(Collected data)
------------

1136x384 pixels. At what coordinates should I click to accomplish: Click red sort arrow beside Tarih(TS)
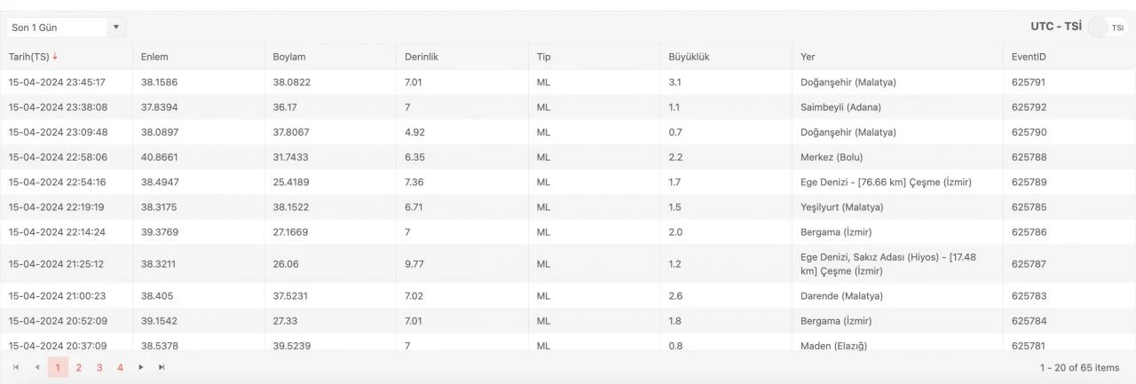[x=55, y=57]
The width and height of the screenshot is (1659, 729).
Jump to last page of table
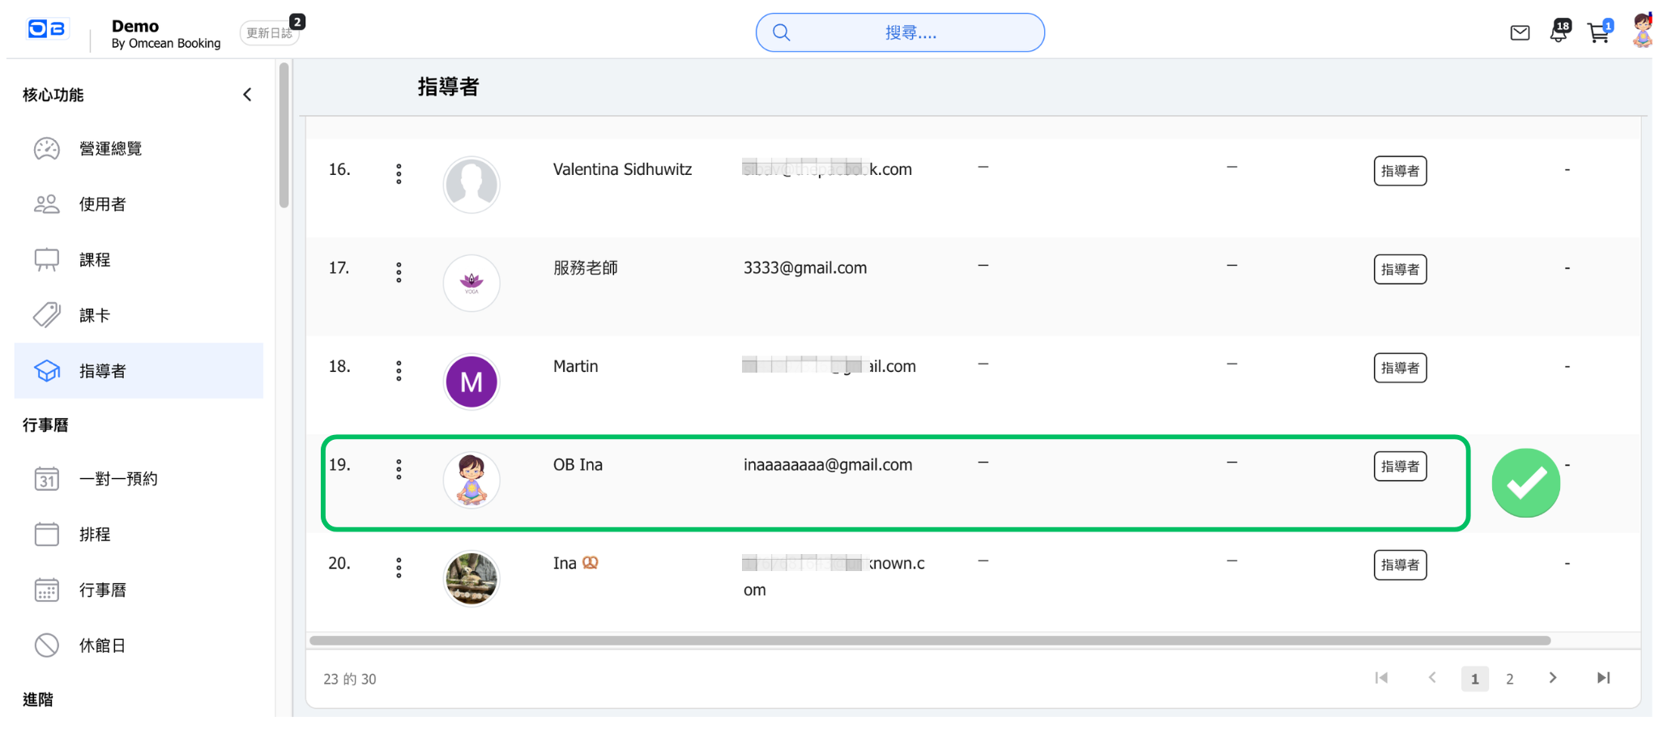1603,678

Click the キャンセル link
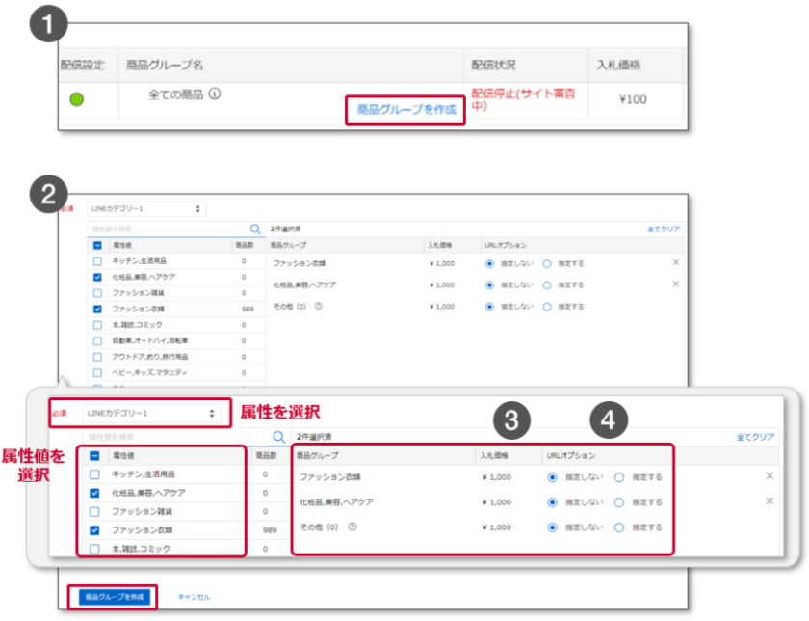pos(194,597)
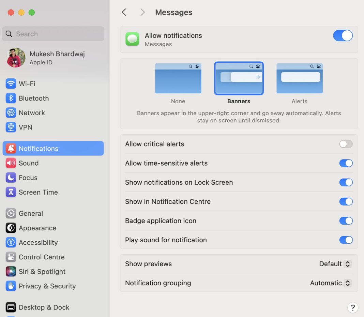
Task: Turn off Badge application icon
Action: point(346,221)
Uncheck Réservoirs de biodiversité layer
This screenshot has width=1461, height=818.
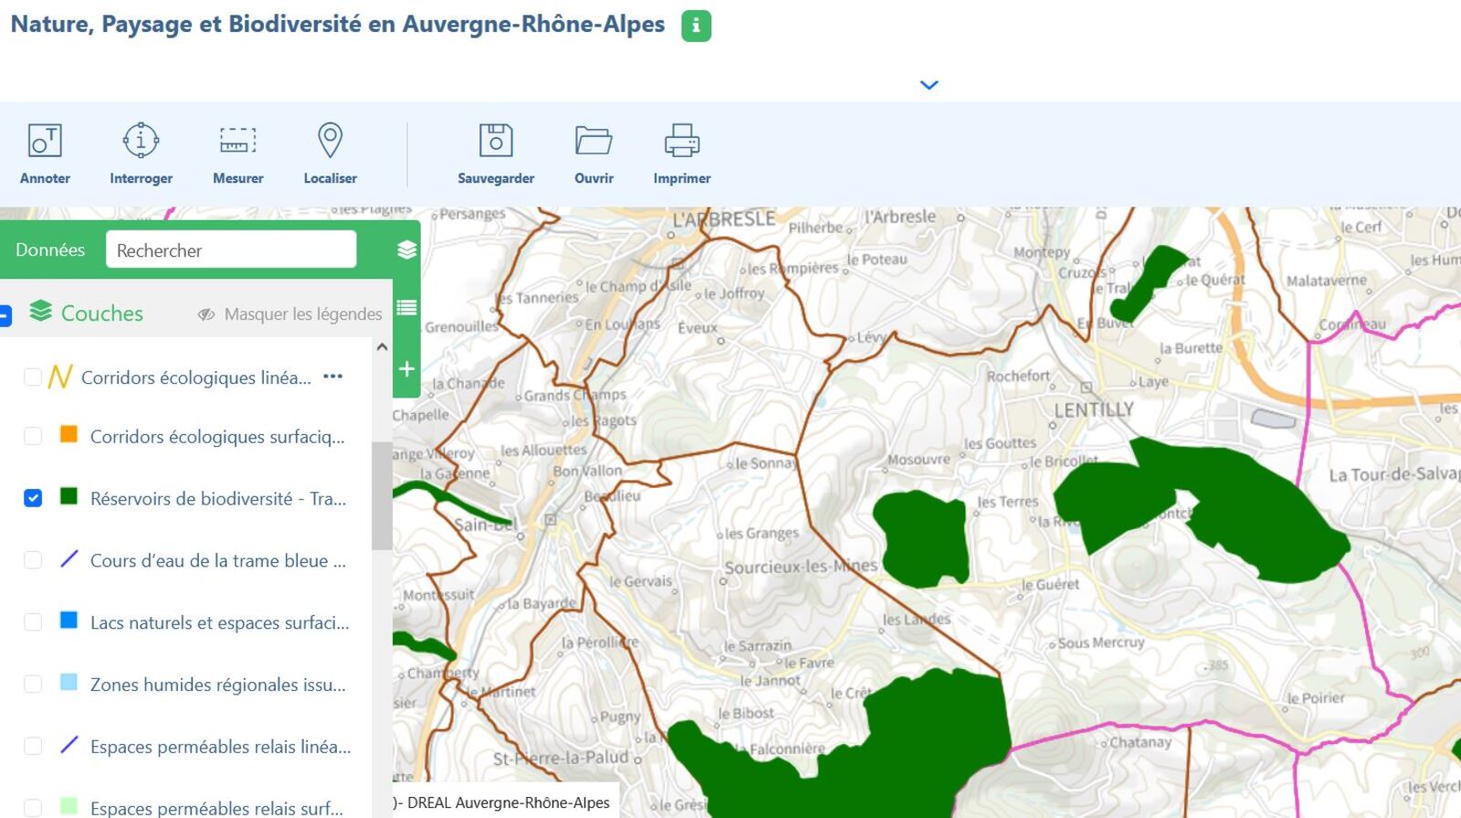[33, 498]
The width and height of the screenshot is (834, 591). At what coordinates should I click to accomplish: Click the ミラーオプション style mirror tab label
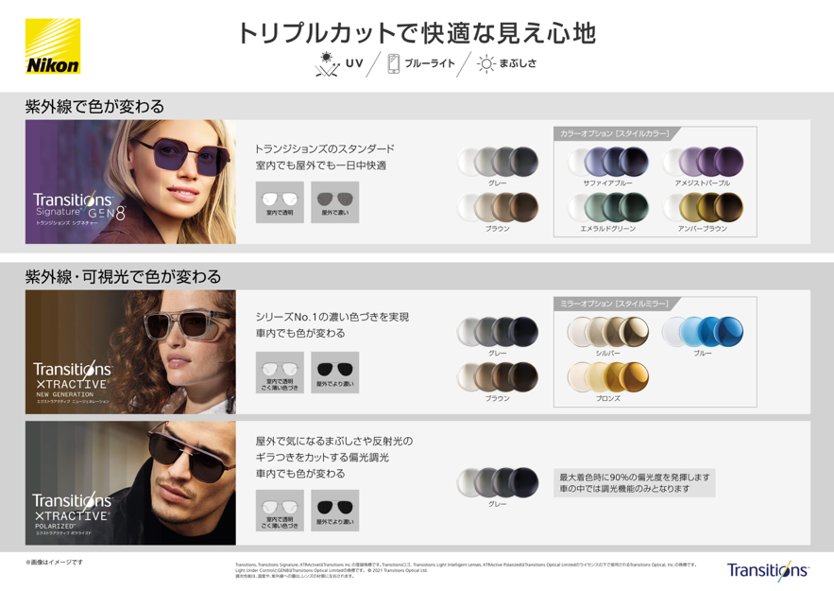(x=614, y=304)
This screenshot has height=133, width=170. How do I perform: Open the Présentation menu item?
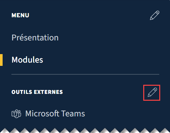point(35,37)
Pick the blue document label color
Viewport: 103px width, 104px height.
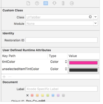click(x=53, y=95)
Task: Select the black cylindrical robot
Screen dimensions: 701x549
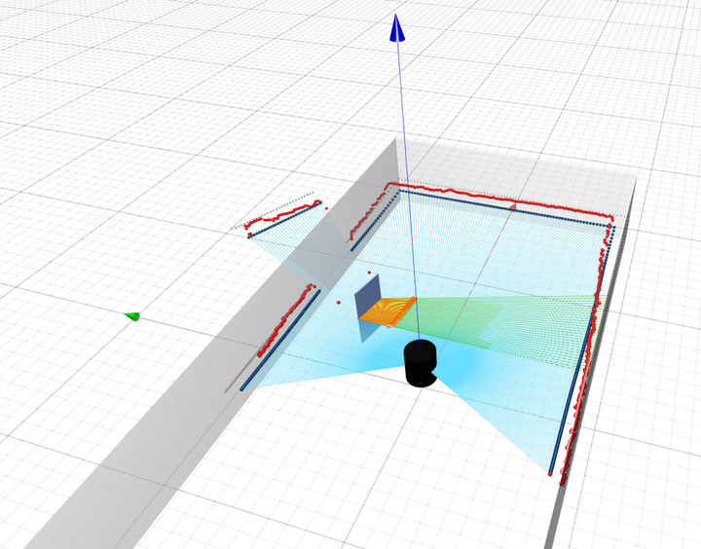Action: tap(421, 363)
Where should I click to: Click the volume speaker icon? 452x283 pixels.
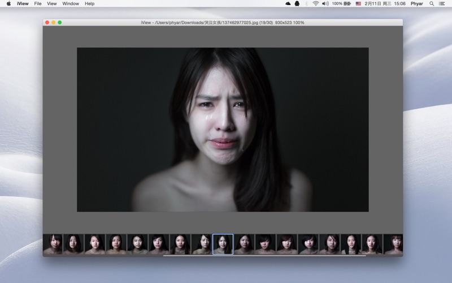325,3
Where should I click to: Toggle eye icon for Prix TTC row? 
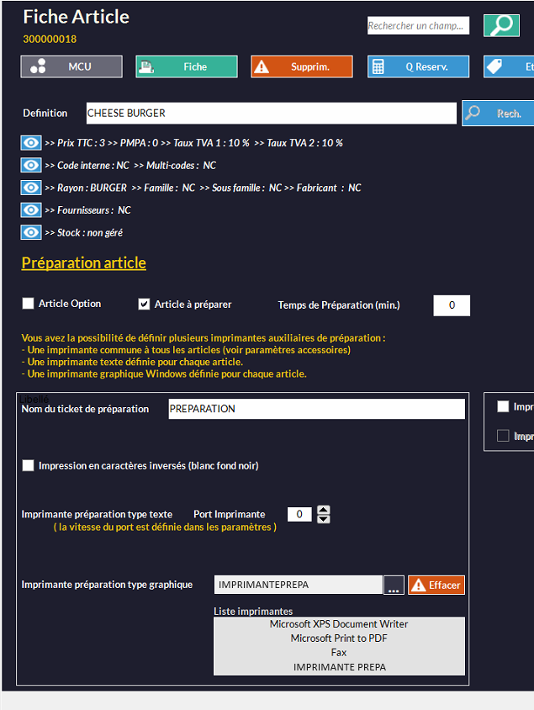pos(31,143)
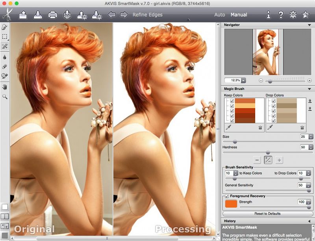This screenshot has height=241, width=315.
Task: Click the Print image icon
Action: click(52, 15)
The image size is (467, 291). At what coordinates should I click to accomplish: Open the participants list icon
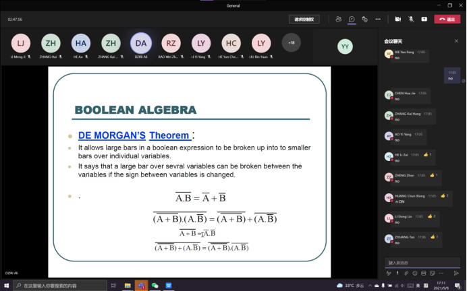[338, 20]
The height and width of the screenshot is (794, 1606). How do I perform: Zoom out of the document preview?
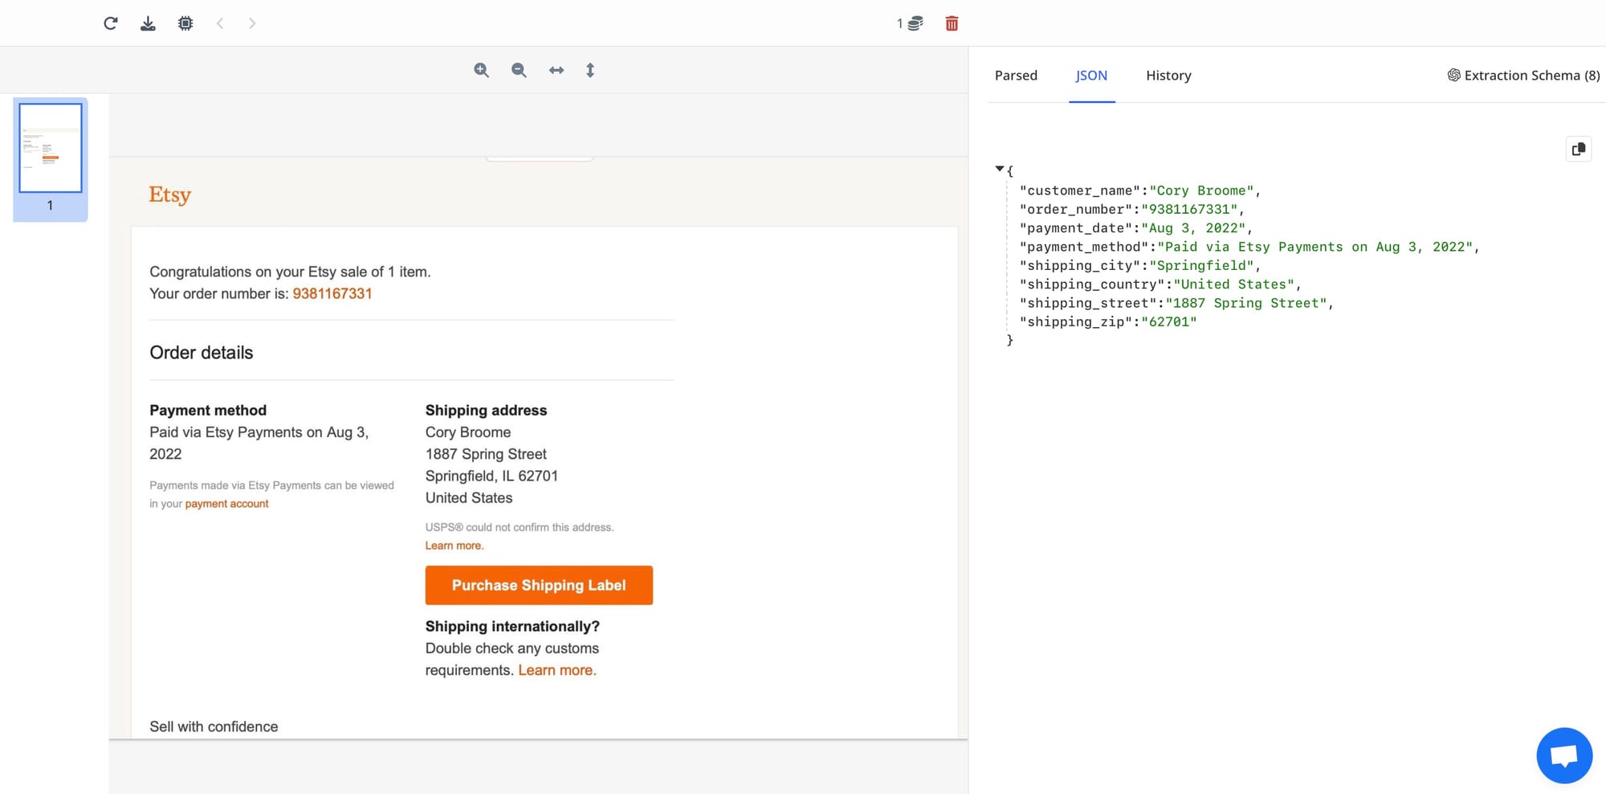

------------

TASK DESCRIPTION
Look through the entries above, and wherever a line holds the string "document", copy it.

EXPECTED OUTPUT
Pick the blue document label color
The height and width of the screenshot is (794, 1606). How do I perform: Zoom out of the document preview?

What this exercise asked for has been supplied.